Thursday, 13 August 2015

Opposition reps to challenge secession ban in Sabah assembly

KOTA KINABALU, Aug 12 — Several opposition representatives have deemed as inappropriate and premature the ban on secession talk in the State Assembly, and have pledged to challenge the speaker in the next sitting.

Kepayan assemblyman Dr Edwin Bosi said that the speaker has started his first day on the job on the wrong footing by pre-emptively banning the word “secession” before presiding over an actual sitting.

“The speaker should decide during the sitting if the word is used, how it is used. Is it unparliamentary? He has to show that it is unparliamentary.

“I will challenge him in the coming sitting on this during my speech,” said the DAP secretary to The Malay Mail Online.

Api Api elected representative Christina Liew said that the prohibition was premature and that the Speaker should not ban the lawmakers from raising issues from the people.

“The speaker must not make such hasty statements. It’s too premature for him to say that. Let’s wait and see as the events turn,” she said.

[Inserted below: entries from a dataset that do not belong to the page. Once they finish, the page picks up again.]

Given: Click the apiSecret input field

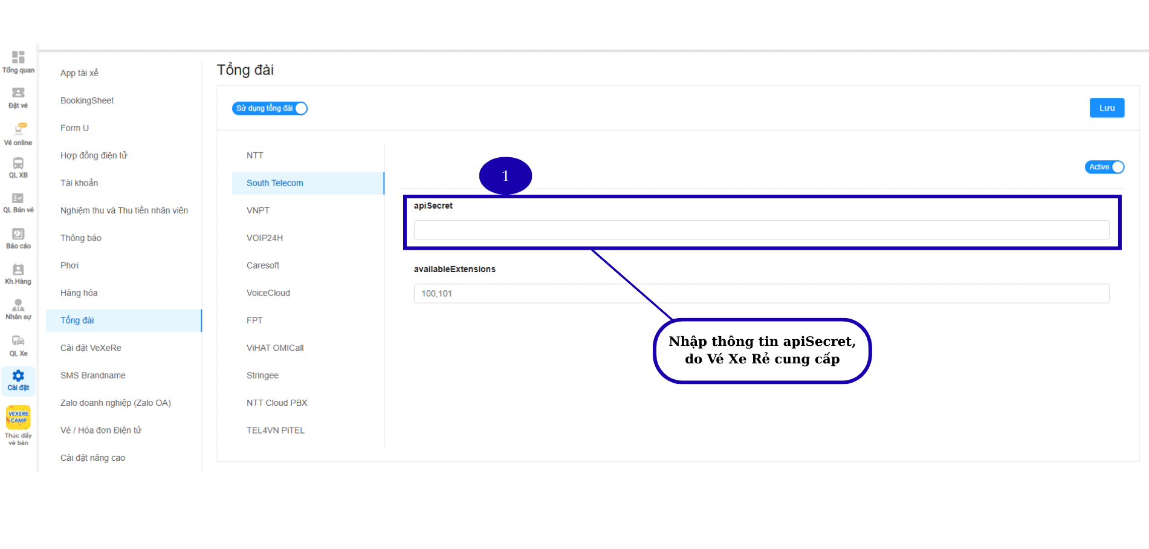Looking at the screenshot, I should coord(761,230).
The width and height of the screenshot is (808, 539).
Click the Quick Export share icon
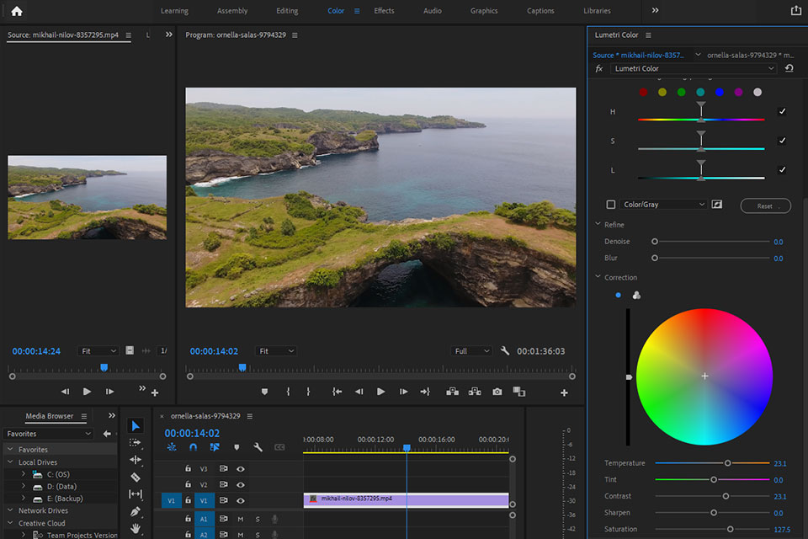(x=795, y=11)
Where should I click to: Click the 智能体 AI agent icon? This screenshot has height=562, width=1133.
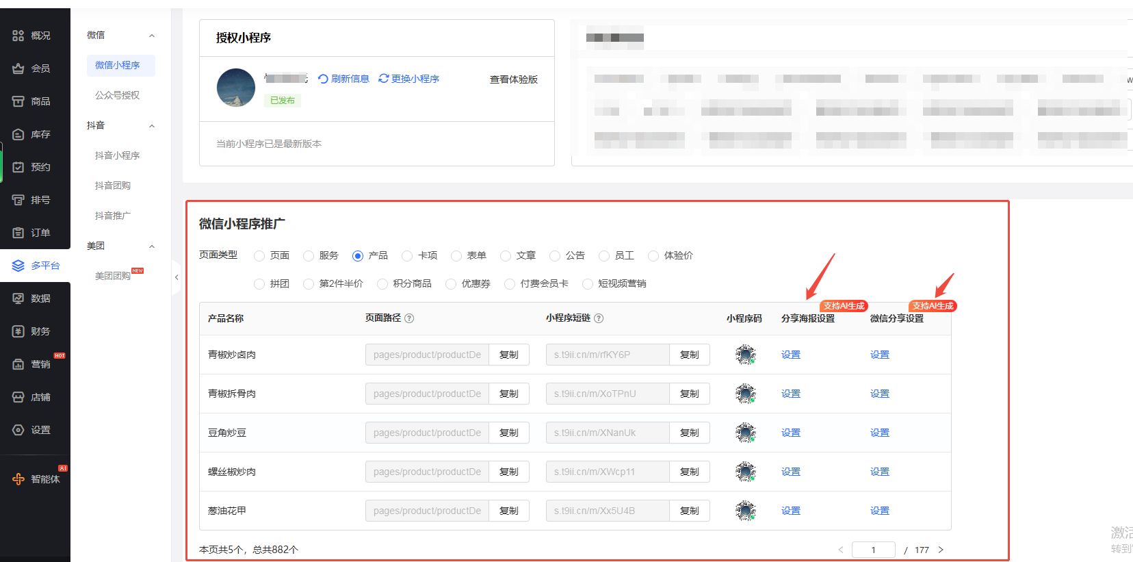click(x=18, y=479)
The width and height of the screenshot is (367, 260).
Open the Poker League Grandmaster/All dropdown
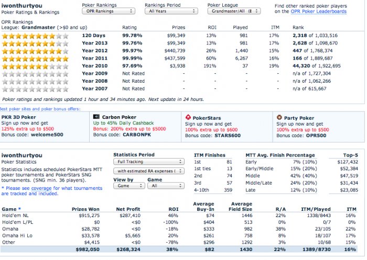[x=234, y=11]
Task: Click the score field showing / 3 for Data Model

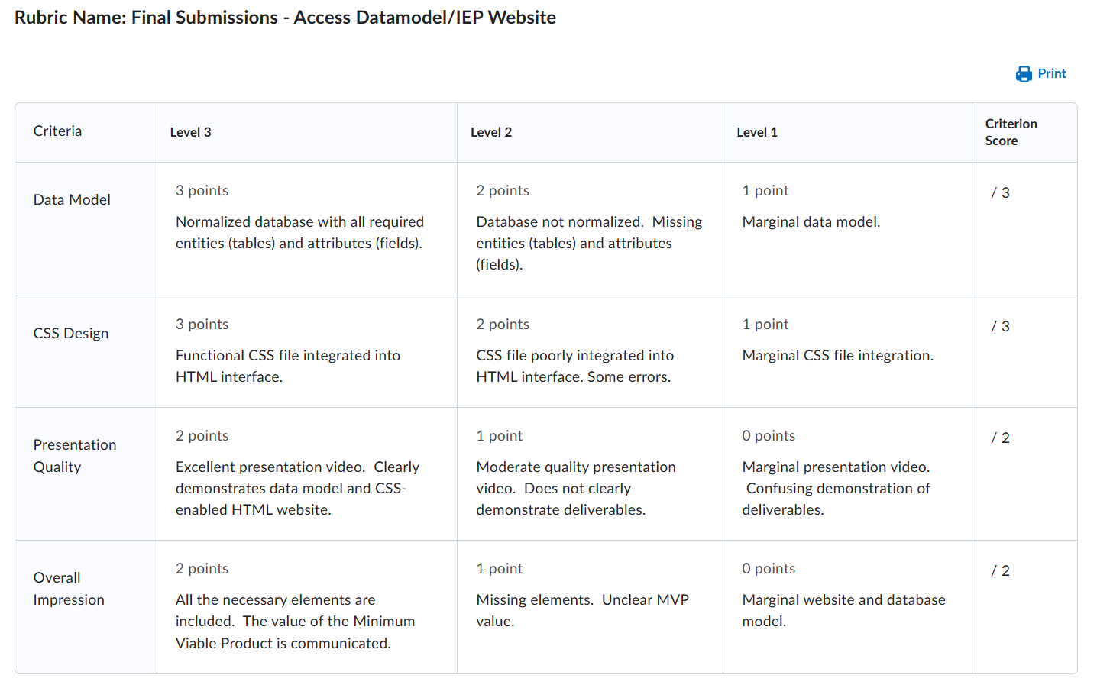Action: point(999,192)
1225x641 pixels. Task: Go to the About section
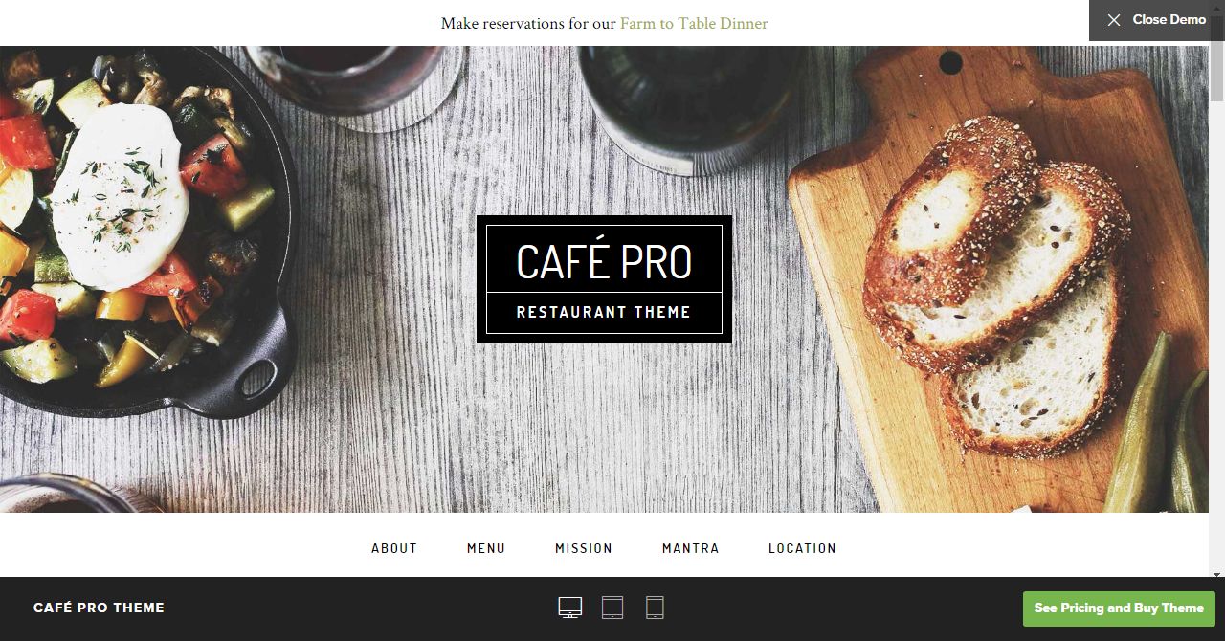394,548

“Since when are the elected representatives forbidden to raise issues concerning the people’s issues in the dewan? The dewan is the place we raise issues concerning the people’s interests and welfare. How can he stop us?” said the PKR Sabah vice-chairman.

Sabah legislative assembly Speaker Datuk Syed Abas Syed Ali who clocked in for the first time on Monday, had banned the word “secession” from being uttered during sittings and warned lawmakers against discussing the north Borneo state’s separation from Malaysia.

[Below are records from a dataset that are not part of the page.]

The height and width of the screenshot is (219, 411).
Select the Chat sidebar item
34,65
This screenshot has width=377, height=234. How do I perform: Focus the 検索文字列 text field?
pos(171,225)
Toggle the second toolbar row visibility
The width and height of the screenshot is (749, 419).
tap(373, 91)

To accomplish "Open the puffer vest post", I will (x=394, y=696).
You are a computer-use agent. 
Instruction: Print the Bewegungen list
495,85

Secession has been a hot topic in the state among politicians, the public and especially on social media since the Facebook group “Sabah Sarawak Keluar Malaysia” gained traction last year.

The group, led by UK-based activist Doris Jones, plays on local sentiments by raising issues on native land, oil royalty rights, racial and religious tension and erosion of rights among other things.

Secession is considered treason in Malaysia and a warrant of arrest has been issued for Jones.

Likas state assemblyman Junz Wong said that the speaker should not hide behind the ban and instead “take the bull by its horns” and delve into the issues surrounding the secession calls in the state.

“Talks of secession should not be seen as a threat to leave the federation but Sabah should take the bull by its horns and find out, understand and review the needs of Sabahans, “ he said adding that Sabahans has been feeling marginalised and discriminated by various policies and decisions by both the state and federal government.

Calling the ban “unconstitutional,” he urged the government to deal with the issues rather than ignore the sentiments by pushing the blame to “certain quarters” and accused them of politicising the issue.

“I challenge the speaker not to ban the word ‘secession’ or ‘secession talks’ in Dewan but instead move a motion to discuss the sentimental issues surrounding the word ‘secession’ ” he said.

Yesterday, Penampang MP Darell Leiking said that the ban was “illogical” and “undemocratic, showing the immaturity of a state that it should be afraid of discussing issues relating to its constitution.”

He said that he would understand banning the usage of profanity during the sitting but words such as “secession” should be used inherently along with “devolution” or “decentralisation” in line with issues related to the development of a country.

“So why is the state government so afraid to discuss issues like ‘secession’, ‘devolution’ and hosts of issues agreed to in the Malaysia Agreement 1963? It is a curtailment of our rights, especially the right of the people’s representative to debate for and on behalf of their constituents,” Leiking said.